[Entries taken from a collection]
§ §

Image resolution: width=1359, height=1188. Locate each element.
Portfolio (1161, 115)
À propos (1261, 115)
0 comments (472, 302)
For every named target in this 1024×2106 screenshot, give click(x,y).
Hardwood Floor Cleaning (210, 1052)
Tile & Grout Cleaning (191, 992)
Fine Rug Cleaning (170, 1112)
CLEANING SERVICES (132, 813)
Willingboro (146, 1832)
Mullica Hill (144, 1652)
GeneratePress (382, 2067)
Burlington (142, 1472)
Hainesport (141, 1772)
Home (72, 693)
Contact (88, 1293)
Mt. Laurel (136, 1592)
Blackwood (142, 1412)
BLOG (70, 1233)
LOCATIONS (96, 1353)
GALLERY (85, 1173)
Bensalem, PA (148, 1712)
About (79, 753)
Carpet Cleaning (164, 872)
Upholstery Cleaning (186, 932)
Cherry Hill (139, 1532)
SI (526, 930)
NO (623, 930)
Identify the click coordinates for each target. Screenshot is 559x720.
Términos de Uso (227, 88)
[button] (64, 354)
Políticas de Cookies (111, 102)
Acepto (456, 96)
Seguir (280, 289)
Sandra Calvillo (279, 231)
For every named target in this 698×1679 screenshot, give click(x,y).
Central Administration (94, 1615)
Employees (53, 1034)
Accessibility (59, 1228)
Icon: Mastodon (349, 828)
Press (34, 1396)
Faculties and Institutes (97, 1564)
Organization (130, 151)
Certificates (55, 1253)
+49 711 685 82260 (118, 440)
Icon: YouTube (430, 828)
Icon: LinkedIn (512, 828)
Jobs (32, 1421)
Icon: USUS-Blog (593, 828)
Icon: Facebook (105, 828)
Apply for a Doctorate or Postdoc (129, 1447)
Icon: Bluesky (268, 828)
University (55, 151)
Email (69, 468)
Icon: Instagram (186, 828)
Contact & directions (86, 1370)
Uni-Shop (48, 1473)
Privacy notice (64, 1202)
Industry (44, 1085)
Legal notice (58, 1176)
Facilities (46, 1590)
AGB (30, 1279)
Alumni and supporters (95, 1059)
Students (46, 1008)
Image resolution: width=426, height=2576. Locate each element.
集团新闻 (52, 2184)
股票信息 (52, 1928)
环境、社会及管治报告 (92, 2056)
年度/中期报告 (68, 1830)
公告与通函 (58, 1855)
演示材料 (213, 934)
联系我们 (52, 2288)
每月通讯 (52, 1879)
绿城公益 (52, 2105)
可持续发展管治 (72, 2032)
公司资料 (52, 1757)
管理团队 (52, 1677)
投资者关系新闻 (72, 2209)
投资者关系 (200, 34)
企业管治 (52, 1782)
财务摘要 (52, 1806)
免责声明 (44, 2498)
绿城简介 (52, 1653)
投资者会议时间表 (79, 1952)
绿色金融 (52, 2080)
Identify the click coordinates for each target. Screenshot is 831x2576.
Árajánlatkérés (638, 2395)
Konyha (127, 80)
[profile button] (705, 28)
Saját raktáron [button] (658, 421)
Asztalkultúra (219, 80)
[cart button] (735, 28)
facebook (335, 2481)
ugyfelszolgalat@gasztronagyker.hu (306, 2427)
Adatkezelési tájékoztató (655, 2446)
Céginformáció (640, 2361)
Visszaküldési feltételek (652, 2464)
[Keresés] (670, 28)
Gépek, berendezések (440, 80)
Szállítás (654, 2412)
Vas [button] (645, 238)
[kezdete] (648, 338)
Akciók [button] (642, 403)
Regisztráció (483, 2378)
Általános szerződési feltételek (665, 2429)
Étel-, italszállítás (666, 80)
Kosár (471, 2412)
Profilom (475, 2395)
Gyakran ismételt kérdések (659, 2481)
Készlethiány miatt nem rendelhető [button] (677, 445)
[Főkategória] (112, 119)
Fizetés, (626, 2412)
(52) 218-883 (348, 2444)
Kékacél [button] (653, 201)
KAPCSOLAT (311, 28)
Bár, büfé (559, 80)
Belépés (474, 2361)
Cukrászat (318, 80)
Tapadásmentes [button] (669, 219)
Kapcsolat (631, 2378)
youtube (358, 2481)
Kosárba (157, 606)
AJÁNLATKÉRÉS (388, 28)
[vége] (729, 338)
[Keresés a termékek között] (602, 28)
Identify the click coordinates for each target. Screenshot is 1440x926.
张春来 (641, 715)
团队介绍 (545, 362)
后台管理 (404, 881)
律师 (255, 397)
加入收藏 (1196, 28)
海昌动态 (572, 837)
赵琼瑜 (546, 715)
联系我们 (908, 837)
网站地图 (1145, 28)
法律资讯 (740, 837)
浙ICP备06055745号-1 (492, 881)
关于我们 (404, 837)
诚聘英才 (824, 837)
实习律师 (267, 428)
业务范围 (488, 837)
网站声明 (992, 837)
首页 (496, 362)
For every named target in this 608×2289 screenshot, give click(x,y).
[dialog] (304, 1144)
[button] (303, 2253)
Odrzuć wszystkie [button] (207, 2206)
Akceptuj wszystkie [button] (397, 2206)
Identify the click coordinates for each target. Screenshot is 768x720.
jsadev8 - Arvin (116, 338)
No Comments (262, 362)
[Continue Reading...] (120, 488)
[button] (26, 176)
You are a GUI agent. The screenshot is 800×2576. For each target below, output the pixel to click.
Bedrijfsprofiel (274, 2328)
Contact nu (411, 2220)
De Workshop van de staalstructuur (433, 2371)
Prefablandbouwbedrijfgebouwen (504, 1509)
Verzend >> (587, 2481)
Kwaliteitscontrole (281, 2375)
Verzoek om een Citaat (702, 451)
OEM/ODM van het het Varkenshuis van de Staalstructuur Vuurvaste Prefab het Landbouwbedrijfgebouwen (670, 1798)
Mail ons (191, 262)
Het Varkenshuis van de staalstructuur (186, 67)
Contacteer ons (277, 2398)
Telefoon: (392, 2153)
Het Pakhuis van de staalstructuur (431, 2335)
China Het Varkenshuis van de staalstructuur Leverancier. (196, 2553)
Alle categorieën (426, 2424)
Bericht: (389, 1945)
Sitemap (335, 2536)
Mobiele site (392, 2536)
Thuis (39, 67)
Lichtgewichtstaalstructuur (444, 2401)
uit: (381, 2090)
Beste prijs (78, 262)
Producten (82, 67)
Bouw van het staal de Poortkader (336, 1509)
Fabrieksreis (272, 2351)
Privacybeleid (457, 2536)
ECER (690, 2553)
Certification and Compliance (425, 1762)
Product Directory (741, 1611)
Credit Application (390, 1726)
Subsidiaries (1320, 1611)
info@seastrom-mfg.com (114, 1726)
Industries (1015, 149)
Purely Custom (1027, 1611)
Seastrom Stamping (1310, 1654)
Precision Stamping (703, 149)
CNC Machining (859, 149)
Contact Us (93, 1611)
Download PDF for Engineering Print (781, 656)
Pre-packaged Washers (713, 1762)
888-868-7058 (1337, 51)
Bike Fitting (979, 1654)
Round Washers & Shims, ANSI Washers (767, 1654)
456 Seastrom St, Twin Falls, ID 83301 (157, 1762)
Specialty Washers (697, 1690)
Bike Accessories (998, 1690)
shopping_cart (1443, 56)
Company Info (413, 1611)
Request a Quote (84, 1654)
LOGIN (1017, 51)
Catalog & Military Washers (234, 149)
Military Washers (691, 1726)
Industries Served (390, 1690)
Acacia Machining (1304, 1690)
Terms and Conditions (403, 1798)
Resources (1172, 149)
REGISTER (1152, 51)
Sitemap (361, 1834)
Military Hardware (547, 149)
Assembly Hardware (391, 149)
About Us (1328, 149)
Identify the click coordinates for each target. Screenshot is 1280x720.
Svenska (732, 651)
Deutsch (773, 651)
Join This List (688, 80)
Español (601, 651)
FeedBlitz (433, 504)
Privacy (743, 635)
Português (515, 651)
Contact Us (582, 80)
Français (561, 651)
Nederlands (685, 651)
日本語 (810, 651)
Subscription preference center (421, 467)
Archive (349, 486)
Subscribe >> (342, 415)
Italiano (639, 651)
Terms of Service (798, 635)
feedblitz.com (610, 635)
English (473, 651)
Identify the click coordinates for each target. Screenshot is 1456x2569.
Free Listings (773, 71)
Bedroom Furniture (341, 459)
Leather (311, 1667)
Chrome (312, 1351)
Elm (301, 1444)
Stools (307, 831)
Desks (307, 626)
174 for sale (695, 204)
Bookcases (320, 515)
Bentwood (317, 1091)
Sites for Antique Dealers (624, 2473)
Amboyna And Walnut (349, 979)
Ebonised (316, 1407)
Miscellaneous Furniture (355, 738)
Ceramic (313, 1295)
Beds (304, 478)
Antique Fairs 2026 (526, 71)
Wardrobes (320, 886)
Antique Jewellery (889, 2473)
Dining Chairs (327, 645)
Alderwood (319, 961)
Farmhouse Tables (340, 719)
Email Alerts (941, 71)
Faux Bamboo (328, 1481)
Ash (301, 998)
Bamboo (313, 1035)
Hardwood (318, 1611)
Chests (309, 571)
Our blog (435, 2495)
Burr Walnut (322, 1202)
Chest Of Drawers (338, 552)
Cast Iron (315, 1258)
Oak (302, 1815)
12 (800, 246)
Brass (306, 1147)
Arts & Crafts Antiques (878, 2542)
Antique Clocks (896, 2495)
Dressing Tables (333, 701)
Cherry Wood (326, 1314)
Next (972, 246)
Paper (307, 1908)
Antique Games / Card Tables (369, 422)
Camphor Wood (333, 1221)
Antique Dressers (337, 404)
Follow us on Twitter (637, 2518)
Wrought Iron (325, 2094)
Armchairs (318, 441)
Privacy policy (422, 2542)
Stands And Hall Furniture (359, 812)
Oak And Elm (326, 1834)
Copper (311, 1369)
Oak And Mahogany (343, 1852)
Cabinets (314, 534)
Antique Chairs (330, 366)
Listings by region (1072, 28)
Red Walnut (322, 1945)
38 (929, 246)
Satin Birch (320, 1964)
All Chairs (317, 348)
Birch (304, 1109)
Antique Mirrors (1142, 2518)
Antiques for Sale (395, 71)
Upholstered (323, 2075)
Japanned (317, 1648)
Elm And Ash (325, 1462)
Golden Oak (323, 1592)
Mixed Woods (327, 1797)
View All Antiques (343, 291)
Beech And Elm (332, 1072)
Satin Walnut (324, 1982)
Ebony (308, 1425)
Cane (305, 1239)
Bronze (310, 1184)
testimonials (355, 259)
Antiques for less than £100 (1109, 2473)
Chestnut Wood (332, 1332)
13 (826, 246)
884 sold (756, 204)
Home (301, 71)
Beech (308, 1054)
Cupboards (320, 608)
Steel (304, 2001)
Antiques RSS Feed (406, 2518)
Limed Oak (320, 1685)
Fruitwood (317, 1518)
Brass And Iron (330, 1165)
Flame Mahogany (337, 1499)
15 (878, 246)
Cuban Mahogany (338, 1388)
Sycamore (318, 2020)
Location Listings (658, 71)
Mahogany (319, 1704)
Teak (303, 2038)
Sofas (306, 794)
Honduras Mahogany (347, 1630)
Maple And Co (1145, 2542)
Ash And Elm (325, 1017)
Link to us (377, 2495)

§ §

■ **Problem to work on**
Edit the records from the start through the line that contains "Sandra Calvillo (279, 231)", inclusive, replacing "Mullica Hill" with "Medford" and leaving everything else unchanged.

■ **Result of this exercise**
Image resolution: width=1359, height=1188. Locate each element.
Portfolio (1161, 115)
À propos (1261, 115)
0 comments (472, 302)
For every named target in this 1024×2106 screenshot, give click(x,y).
Hardwood Floor Cleaning (210, 1052)
Tile & Grout Cleaning (191, 992)
Fine Rug Cleaning (170, 1112)
CLEANING SERVICES (132, 813)
Willingboro (146, 1832)
Medford (144, 1652)
GeneratePress (382, 2067)
Burlington (142, 1472)
Hainesport (141, 1772)
Home (72, 693)
Contact (88, 1293)
Mt. Laurel (136, 1592)
Blackwood (142, 1412)
BLOG (70, 1233)
LOCATIONS (96, 1353)
GALLERY (85, 1173)
Bensalem, PA (148, 1712)
About (79, 753)
Carpet Cleaning (164, 872)
Upholstery Cleaning (186, 932)
Cherry Hill (139, 1532)
SI (526, 930)
NO (623, 930)
Identify the click coordinates for each target. Screenshot is 559x720.
Términos de Uso (227, 88)
[button] (64, 354)
Políticas de Cookies (111, 102)
Acepto (456, 96)
Seguir (280, 289)
Sandra Calvillo (279, 231)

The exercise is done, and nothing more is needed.